**WORK TO COMPLETE:** May I please have every record restated word for word, with the images left out?

**EXERCISE INPUTS:**

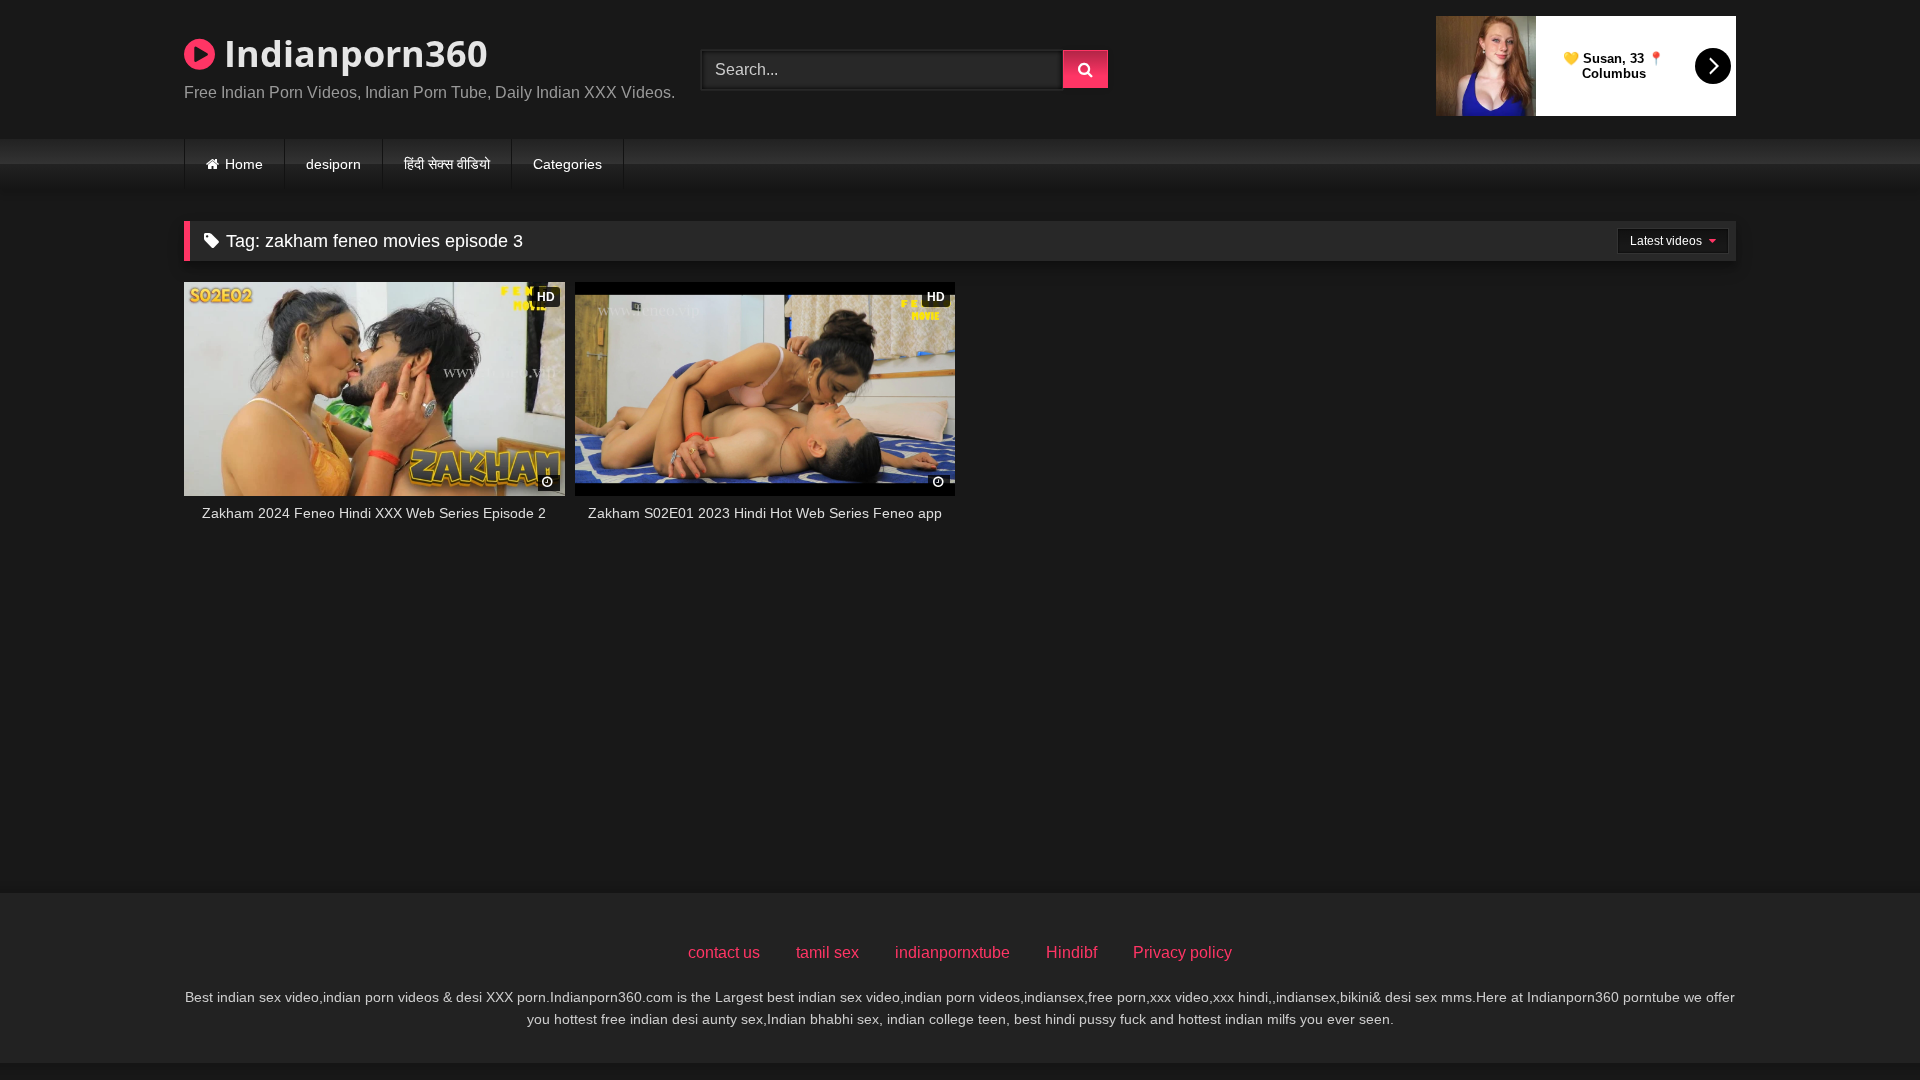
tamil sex (827, 952)
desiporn (333, 164)
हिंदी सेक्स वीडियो (447, 164)
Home (244, 164)
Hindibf (1071, 952)
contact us (724, 952)
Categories (567, 164)
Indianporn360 (351, 53)
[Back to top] (1858, 1020)
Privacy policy (1182, 952)
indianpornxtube (952, 952)
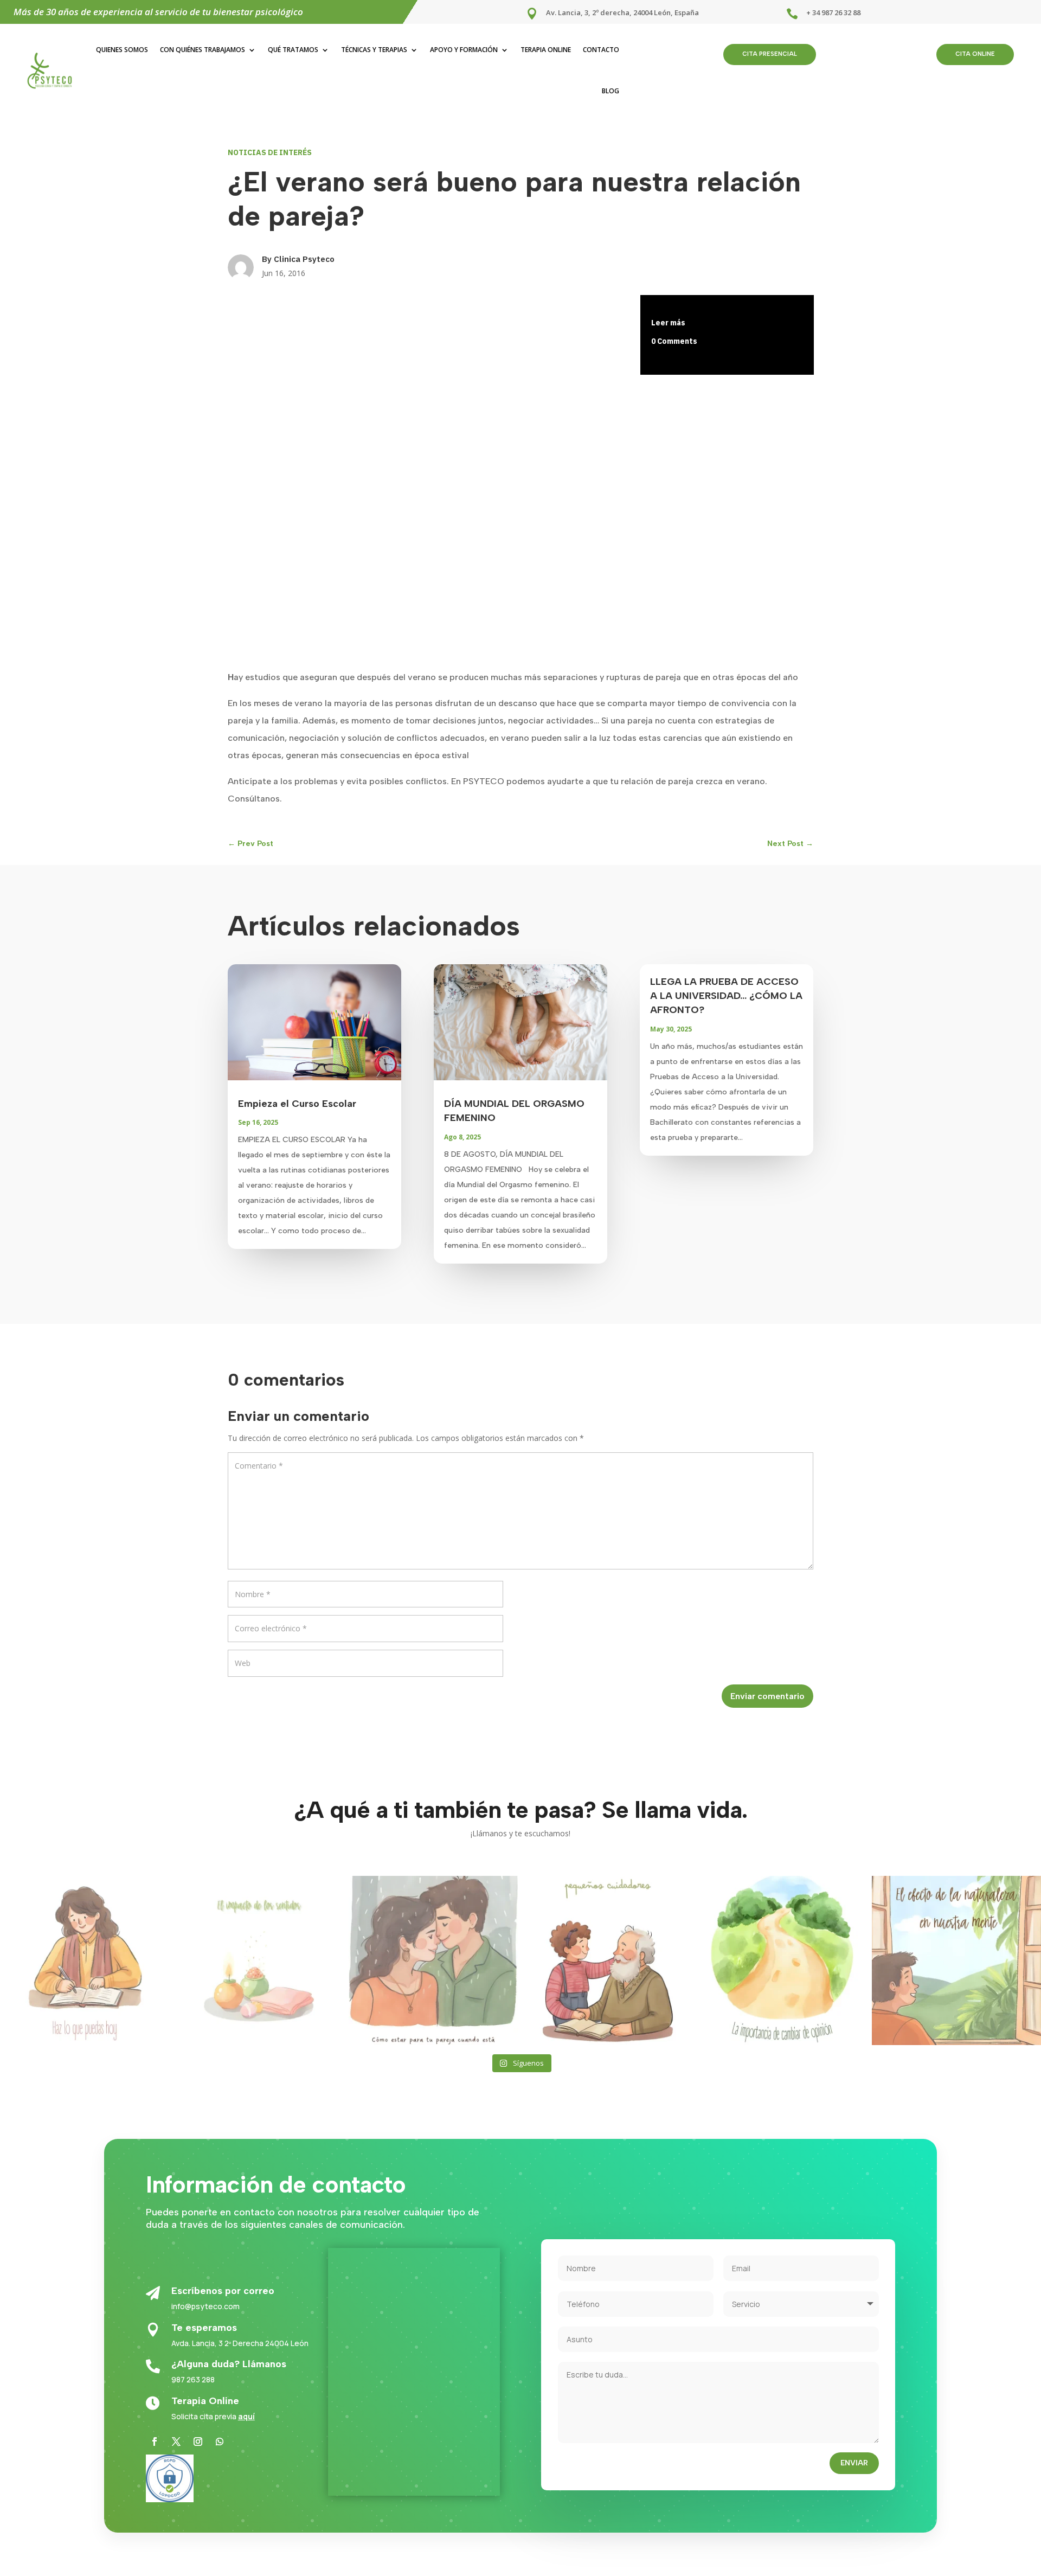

**EXPECTED OUTPUT:**
tamil sex (827, 952)
desiporn (333, 164)
हिंदी सेक्स वीडियो (447, 164)
Home (244, 164)
Hindibf (1071, 952)
contact us (724, 952)
Categories (567, 164)
Indianporn360 (351, 53)
[Back to top] (1858, 1020)
Privacy policy (1182, 952)
indianpornxtube (952, 952)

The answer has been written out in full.